As we mentioned in the syllabus, you should turn in your first draft of your paper before the class on Thu., Apr 23. We will read your draft, make some suggestions, and return the draft to you. The final draft is due on Wed., May 13. The paper should focus on a particular document. It may be any document in the Materials or a document that you find on your own. The paper should be no longer than five double-spaced pages, exclusive of footnotes. It should contain an idea: “the kin group was a dying institution at the time of the Conquest”; “Anglo-Saxon family law was based on the systematic suppression of women,” etc., supported by evidence from primary sources: “as can be seen by a careful analysis of Alfred 42 and 2 Edmund 1”; “as every scrap of evidence from Aethelberht’s laws to the charters of marriage settlements in the eleventh century shows.” Secondary sources (Loyn, Richardson & Sayles, Milsom, etc.) should, of course, be used but only to give you some feel for what others have thought about these topics and as guides to the primary materials. They should begin your reading not end it. We want to see your ideas (whether or not they coincide with others’) based on your independent evaluation of the primary material.

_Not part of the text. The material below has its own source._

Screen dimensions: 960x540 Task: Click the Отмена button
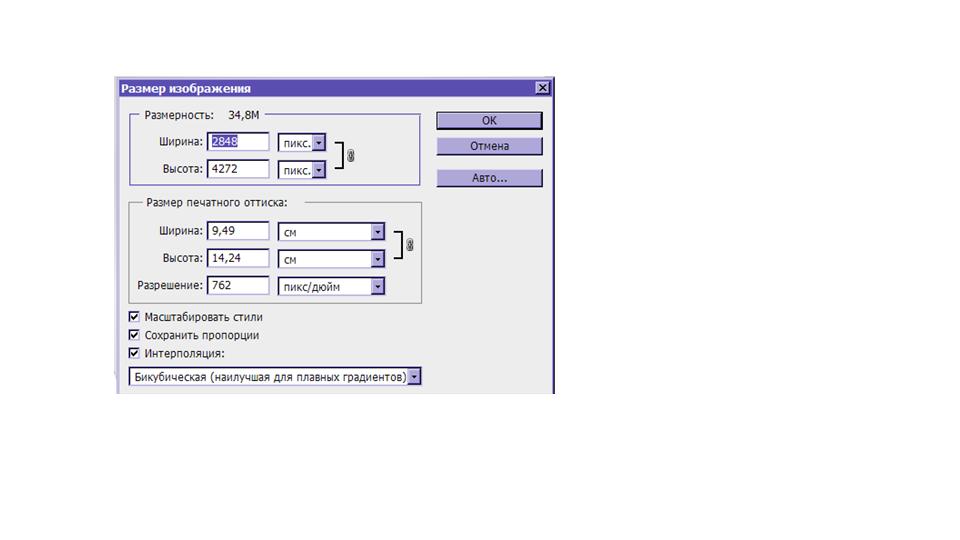point(489,146)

Since the paper is late in the course, but may cover any set of sources, we encourage you to submit the draft of the paper earlier rather than later (especially if the paper treats sources from the early part of the course). We can give you better, more helpful comments if we have more time to read the paper and you will have more time to revise and rewrite the final version. Below we have listed successful paper topics from past years. The list is not in any sense exclusive. Indeed, we are much more impressed with a paper that carves out a topic that we did not suggest than one that simply follows our suggestions. Most of these topics were invented by students not by us.

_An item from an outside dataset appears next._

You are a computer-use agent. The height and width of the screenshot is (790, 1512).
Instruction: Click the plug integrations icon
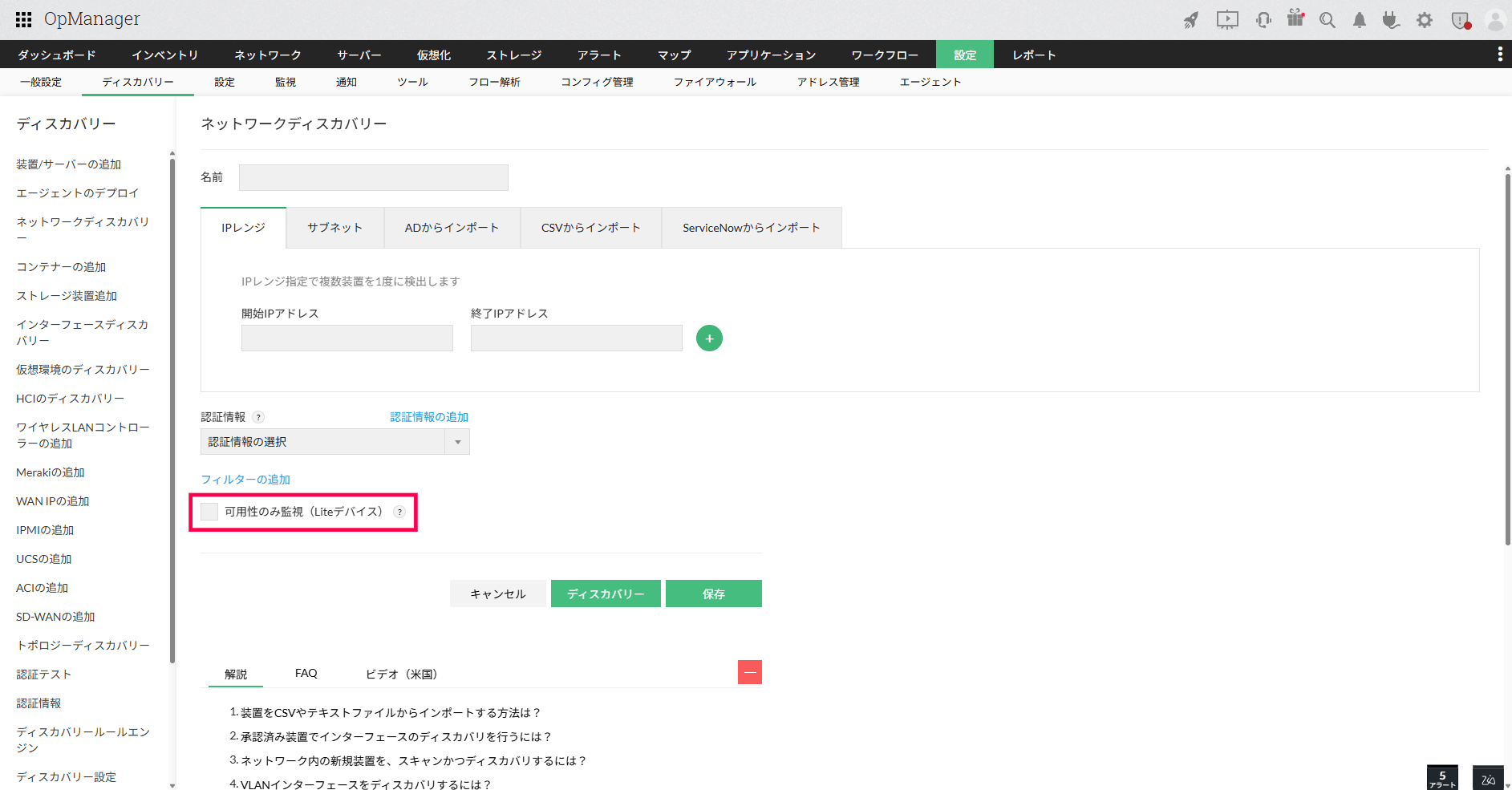tap(1391, 20)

For those of you who wish to do a term paper, please see Professor Donahue.

 

 

Paper Topics from Previous Years

01. 

Women in Aethelberht’s Code (2 papers) — One argued that women were just like slaves, the other that their position depended on their wealth.

02. 

The Growth of Botless Crimes in Anglo-Saxon England.

03. 

Royal Charters to London, 1066–1215.

04. 

Restrictions on Appeals to the Papacy from the Conquest to the Constitutions of Clarendon.

05. 

The Assize of Northampton [(1176), Mats. pp. 137–40] — Focused on the background of the rebellion of the king’s sons.

06. 

The Influence of Lateran IV c.18 on Trials by Ordeal in England.

07. 

Dissatisfaction with the Charter of the Forest. (1215).

08. 

Magna Carta c.34 (the writ praecipe) or Magna Carta c.39 (“judgment of peers”).

09. 

Tenens per legem Angliae (tenancy by the “curtesy of England”).

10. 

Tyrannicide: An Attempt to Understand John of Salisbury.

11. 

Theology, Law and Governance: Aquinas’ Treatise on Law and Paul’s Epistle to the Romans.

12. 

The Petition of the Barons (1258), c. 27 and the Statute De Donis (1285).

13. 

Expulsion of the Jews from England (1290).

14. 

An analysis of Quia Emptores (1290).

15. 

The Distinction Between Debt and Detinue (based on Hall’s edition of Registers of Writs).

16. 

The Law and the Decline of Villeinage in Paris v. Page (1302).

17. 

Attempts to Preserve a Status Society in the Statute of Laborers (1351).

18. 

Cloth trade and the Sumptuary Law of Edward III (1363).

19. 

Mills and The Miller’s Case (1367) — Placed the case in context of changing business arrangements.

20. 

Treason Never Doth Prosper: Rex v. Merks (1401) (88 Selden Society 102) — Treason and benefit of clergy in the early fifteenth century.

21. 

Laissez-Faire in the Fifteenth Century? (Case of Gloucester School [(1410), Sources, p. 613]) — The development of the concept of damnum absque iniuria, or the notion that economic competition is no wrong.

22. 

The Legitimacy of Equity (Mats., § 7C) — How did fifteenth-century equity justify what it did?

23. 

Early Defamation Actions in the Central Royal Courts (mid-16th century) (Helmholz, Select Cases on Defamation to 1600) — The common law takes over an action from the church courts.